=== What is required ===
Quote everything in the exhibition text below from "Characterised by a" down to "to visual information.".

=== Given passage ===
[start]

Lisson Gallery is proud to announce Present Continuous Past, a solo exhibition by Gerard Byrne, 30 January – 9 March 2013 at 52-54 Bell Street. The works on display examine the conditions that underpin the artistic process and methods of cultural production. They have been selected to act as a thematic adjunct to the Whitechapel Gallery’s major survey of the artist’s work, to open on 17 January 2013.

Visually rich and intellectually complex, the work of Gerard Byrne examines the slippage between time and the act of image creation. Using film, video and photography, Byrne confronts the inherent challenges of the visual record, demonstrating that whilst images are fixed in time they are also interpreted in flux, a situation that both creates and distorts our knowledge of what came before. The camera inhabits a temporal vacuum, able to capture or create moments chronologically and geographically distinct, such as 1960s Leeds or 1970s USA, and present them as either historical fact or fiction.

Characterised by a laconic humour, Byrne’s projects examine the ambiguities of language and of what is gained or lost in the translation from text to image. By reconstructing historically charged conversations, interviews and performances, Byrne tests our perception of the past and the present, and the relationship of textual to visual information.

In the video work Subject, Byrne takes the Modernist architecture of the University of Leeds – conceived in 1960 by Chamberlin, Powell and Bon, architects of London’s Barbican Centre – as a starting point for a broader examination of the radical changes in post-war UK society and of the dialectic relationship that exists between individuals and the built environment that surrounds them. Using a cast of actors playing 1960s university students and a script derived from written material acquired by the university library in the same decade, the film attempts to re-inhabit the architecture at the moment it was first envisioned. However the line between historical documentation and fiction is blurred by a soundtrack that both substantiates and undermines the proof of the naked eye, leaving the viewer suspended between times, uncertain if what they are seeing is historical evidence or a construct of the artist.

[end]

=== Dataset excerpts ===
[start]

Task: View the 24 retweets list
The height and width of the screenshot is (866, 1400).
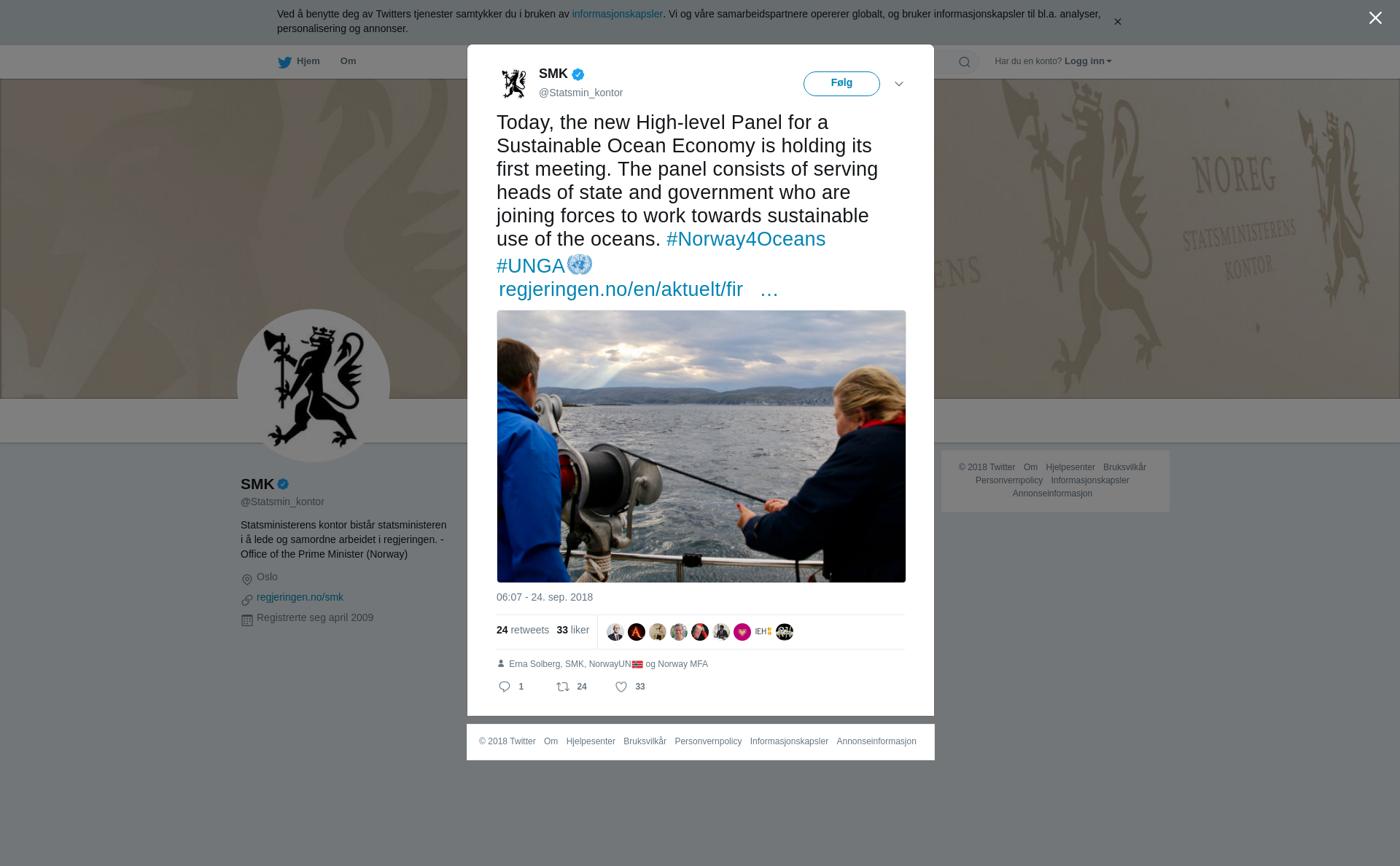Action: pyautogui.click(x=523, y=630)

[end]
[start]

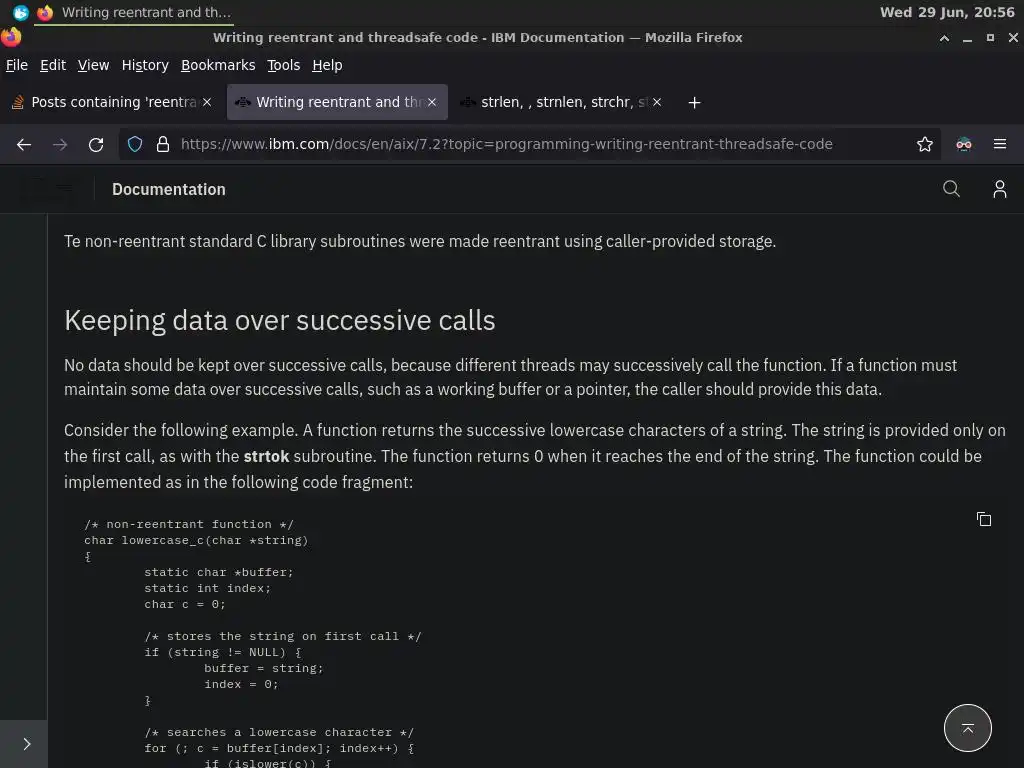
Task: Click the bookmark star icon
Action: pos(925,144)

[end]

=== Exercise answer ===
Characterised by a laconic humour, Byrne’s projects examine the ambiguities of language and of what is gained or lost in the translation from text to image. By reconstructing historically charged conversations, interviews and performances, Byrne tests our perception of the past and the present, and the relationship of textual to visual information.